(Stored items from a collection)

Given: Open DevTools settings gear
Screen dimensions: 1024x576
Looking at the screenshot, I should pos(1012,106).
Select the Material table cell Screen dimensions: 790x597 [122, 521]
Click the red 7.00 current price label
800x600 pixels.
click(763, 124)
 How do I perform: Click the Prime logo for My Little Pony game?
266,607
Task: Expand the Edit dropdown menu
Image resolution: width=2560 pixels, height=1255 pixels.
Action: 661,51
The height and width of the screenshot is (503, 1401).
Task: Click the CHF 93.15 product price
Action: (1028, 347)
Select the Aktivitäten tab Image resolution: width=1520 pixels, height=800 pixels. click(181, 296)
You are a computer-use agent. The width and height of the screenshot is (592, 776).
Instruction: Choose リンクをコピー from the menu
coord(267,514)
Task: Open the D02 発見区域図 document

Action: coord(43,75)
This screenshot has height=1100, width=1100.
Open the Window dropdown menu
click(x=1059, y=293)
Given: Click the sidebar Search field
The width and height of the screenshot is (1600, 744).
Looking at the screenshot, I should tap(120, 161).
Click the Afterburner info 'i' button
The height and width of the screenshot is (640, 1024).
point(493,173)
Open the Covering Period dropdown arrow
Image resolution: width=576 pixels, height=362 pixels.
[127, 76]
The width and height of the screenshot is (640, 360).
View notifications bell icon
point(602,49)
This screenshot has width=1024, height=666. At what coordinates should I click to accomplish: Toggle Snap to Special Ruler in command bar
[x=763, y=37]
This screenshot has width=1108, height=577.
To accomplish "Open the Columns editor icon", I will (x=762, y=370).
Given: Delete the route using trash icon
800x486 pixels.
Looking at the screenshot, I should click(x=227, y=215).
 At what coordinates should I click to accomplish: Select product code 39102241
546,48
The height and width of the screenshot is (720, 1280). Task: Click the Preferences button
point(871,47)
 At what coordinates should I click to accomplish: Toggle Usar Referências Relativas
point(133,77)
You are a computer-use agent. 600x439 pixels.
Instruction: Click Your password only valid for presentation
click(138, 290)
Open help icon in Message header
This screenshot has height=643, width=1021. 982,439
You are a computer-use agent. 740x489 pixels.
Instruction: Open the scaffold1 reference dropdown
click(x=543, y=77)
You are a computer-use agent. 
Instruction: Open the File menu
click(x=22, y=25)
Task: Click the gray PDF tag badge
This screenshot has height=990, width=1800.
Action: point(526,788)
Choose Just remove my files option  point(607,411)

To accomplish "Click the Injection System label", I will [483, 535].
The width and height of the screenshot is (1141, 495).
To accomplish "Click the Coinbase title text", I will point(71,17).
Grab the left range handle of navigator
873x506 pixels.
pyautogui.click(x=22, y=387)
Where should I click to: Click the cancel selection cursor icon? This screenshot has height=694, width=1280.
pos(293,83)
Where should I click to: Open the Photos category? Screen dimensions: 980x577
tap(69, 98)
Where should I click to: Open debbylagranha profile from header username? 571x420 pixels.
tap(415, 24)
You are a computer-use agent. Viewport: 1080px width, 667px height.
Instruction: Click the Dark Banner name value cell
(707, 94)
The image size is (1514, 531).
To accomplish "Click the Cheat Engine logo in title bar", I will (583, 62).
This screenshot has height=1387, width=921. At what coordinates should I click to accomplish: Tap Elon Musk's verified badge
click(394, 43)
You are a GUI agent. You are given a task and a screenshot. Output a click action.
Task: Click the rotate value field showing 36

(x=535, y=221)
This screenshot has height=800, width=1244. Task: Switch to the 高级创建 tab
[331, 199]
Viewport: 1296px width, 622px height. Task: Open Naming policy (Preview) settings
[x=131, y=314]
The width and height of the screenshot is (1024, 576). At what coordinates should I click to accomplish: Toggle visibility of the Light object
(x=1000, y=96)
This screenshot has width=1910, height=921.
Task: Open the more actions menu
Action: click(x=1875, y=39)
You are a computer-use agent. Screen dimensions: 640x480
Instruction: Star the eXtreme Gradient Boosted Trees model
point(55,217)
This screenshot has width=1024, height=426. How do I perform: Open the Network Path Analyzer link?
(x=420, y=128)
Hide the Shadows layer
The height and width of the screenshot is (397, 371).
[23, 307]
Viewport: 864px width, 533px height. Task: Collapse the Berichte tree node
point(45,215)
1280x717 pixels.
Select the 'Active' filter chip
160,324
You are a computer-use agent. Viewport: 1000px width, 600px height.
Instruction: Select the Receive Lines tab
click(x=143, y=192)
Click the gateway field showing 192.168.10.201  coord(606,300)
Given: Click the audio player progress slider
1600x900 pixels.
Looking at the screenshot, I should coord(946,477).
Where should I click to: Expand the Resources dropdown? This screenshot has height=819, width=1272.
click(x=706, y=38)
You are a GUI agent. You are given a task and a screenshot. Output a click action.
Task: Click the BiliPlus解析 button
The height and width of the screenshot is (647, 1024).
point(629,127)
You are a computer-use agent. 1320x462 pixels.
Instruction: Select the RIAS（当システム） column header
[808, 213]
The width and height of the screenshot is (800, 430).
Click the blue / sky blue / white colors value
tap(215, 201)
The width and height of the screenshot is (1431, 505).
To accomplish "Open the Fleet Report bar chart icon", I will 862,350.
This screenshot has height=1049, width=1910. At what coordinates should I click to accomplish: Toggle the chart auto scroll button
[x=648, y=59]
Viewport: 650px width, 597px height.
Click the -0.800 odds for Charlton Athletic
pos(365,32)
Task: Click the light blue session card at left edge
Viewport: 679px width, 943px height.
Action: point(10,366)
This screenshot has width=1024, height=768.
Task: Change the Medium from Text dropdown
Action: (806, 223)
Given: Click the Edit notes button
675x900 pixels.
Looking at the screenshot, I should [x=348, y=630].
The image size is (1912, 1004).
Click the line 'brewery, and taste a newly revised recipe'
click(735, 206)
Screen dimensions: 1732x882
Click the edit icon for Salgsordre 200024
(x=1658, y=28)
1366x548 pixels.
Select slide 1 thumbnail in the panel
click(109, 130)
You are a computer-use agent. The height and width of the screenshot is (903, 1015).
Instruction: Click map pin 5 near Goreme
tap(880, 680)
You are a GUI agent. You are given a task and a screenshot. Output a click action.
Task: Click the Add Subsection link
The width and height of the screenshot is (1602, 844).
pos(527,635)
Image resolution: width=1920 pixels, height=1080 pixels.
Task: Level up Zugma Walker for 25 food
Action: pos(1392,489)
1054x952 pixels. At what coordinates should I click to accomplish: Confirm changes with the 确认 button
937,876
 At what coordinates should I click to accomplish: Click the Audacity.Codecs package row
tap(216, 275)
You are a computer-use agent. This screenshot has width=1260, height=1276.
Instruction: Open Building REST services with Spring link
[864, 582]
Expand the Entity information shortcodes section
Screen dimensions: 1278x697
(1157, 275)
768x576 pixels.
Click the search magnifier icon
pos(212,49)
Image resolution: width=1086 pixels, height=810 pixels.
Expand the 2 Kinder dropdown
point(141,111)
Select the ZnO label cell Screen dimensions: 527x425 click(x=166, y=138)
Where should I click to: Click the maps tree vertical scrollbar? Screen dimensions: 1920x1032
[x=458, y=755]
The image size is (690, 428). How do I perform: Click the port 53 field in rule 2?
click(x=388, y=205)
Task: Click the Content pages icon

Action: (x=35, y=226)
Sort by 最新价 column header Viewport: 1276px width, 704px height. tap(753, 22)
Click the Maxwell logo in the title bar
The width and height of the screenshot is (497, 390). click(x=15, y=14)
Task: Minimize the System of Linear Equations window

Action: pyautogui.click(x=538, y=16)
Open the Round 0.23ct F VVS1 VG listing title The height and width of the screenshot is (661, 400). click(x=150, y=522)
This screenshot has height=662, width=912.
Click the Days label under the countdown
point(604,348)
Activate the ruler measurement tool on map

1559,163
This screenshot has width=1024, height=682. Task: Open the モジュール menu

* [Task instructions]
Please transcribe exactly the lines above from the line that has "Instruction: Star the" up to and including the line that has "Hide the Shadows layer"; no other line belongs in the answer.

* [Answer box]
Instruction: Star the eXtreme Gradient Boosted Trees model
point(55,217)
This screenshot has width=1024, height=426. How do I perform: Open the Network Path Analyzer link?
(x=420, y=128)
Hide the Shadows layer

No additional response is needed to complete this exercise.